Metro

Bloomberg ordered to turn over ‘911 CPR’ analysis

Mayor Bloomberg was ordered this morning to release a scathing analysis of the city’s perpetually troubled 911 and emergency-dispatch systems.

Manhattan Supreme Court Justice Arthur Engoron, after a 30-minute hearing, told city lawyers they have one week to turn over a copy of the so-called “911 CPR” analysis and all drafts of the document. Engoron dismissed the city’s objections and said City Hall cannot keep the report from the public.

“I trust the city is not going to obfuscate,” Engoron said, concluding the hearing.

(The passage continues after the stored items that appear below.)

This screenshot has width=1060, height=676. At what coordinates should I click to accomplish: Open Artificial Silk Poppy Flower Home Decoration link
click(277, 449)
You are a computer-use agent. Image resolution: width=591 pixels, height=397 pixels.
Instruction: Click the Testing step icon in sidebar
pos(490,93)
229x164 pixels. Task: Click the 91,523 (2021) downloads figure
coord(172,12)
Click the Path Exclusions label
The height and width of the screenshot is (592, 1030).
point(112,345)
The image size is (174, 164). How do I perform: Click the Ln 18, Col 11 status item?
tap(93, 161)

Afterward, as he drafted his order, the judge even mocked city lawyers awaiting his official ruling, saying: “This is just a draft. I can’t reveal it.”

The Post last week first reported the existence of the damning report — officially called “911 Call Processing Review” — and the city’s all-out efforts to keep the document secret. The document’s existence was confirmed in testimony given as part of a complex labor-arbitration case filed against the city by two fire unions. The unions have subpoenaed the report in their effort to show the city’s 911 system is worse than ever despite $2 billion in improvements.

City hall argued the report should not be released because it is still a “draft.” On Friday, the mayor himself said during his weekly radio show that the document was being withheld because it might not be accurate.

“You can’t take a working paper where no one’s really checked the facts and just put it out,” Hizzoner said on WOR.

City Law Department spokeswoman Kate O’Brien Ahlers said the administration was “very disappointed” by the judge’s ruling this morning. “We will be consulting on the next move.”

The administration can appeal the order to the state Appellate Division.